Once the pictures are set aside, copy the records below exactly as they stand.

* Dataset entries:

■ ■ ■

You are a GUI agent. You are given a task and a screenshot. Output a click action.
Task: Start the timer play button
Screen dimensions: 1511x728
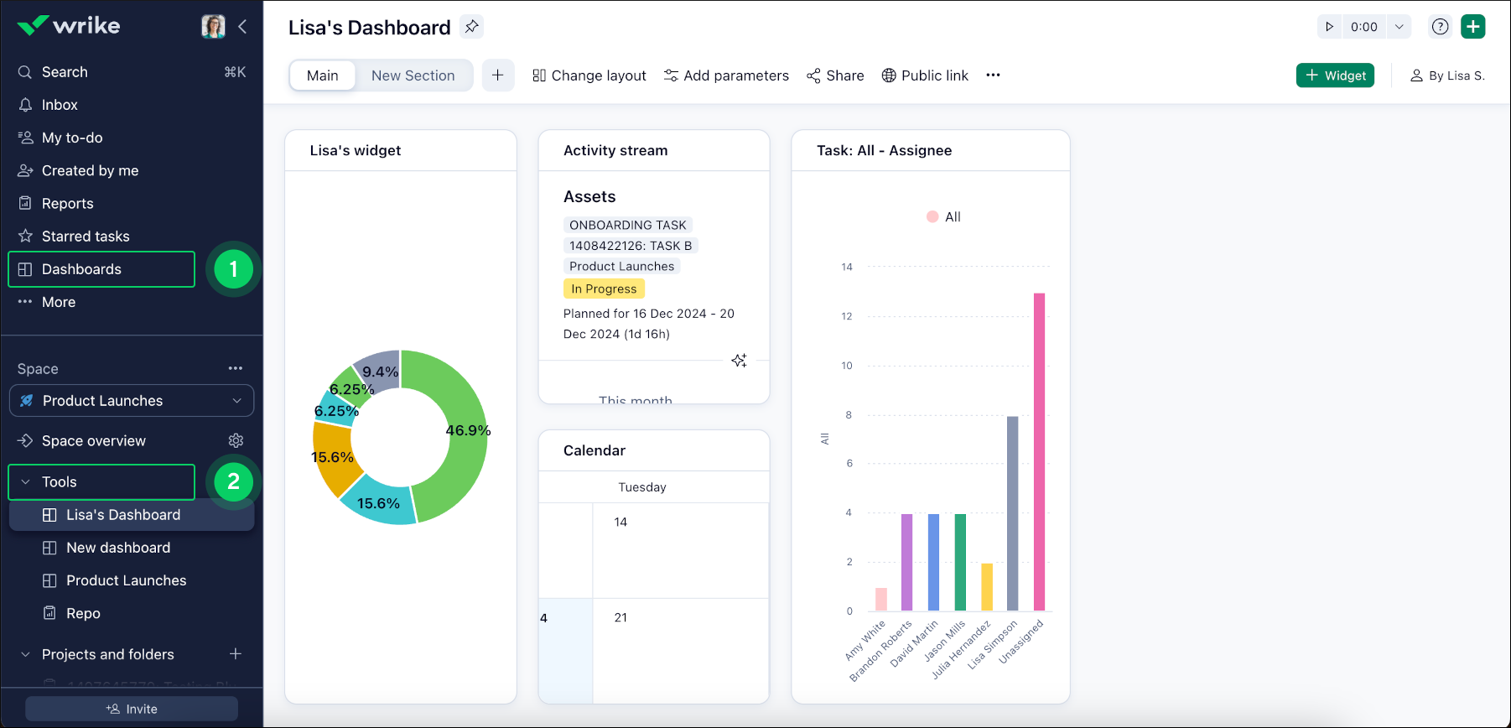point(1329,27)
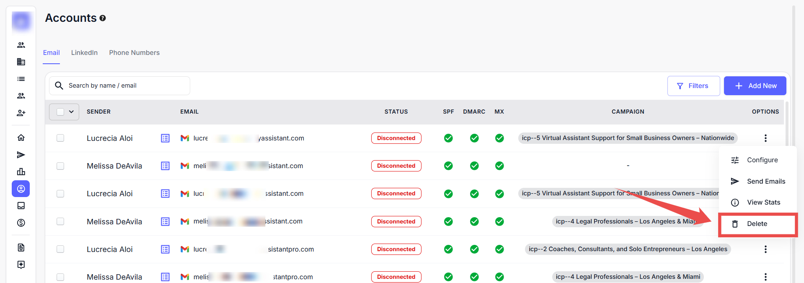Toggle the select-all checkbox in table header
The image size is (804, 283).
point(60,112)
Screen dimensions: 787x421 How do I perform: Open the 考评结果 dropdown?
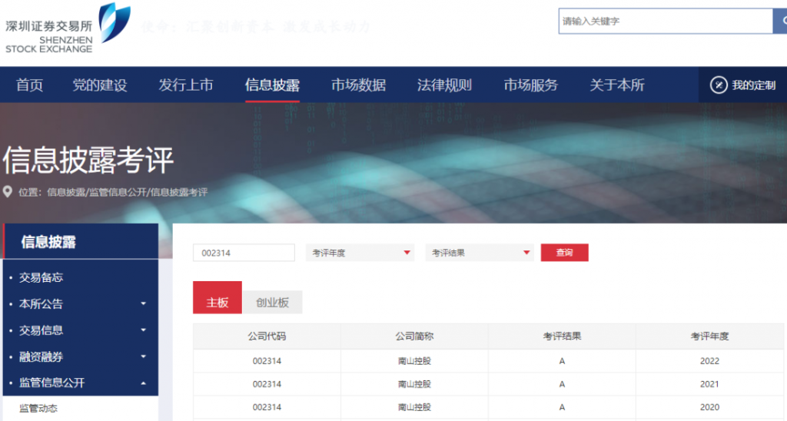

■ ■ ■

* Answer below:
You are a GUI agent. You are given a task and a screenshot. Output a click action.
Task: Start the timer play button
Screen dimensions: 1511x728
point(1329,27)
Toggle the select-all checkbox in table header
The image size is (804, 283).
point(60,112)
Screen dimensions: 787x421 How do I perform: Open the 考评结果 dropdown?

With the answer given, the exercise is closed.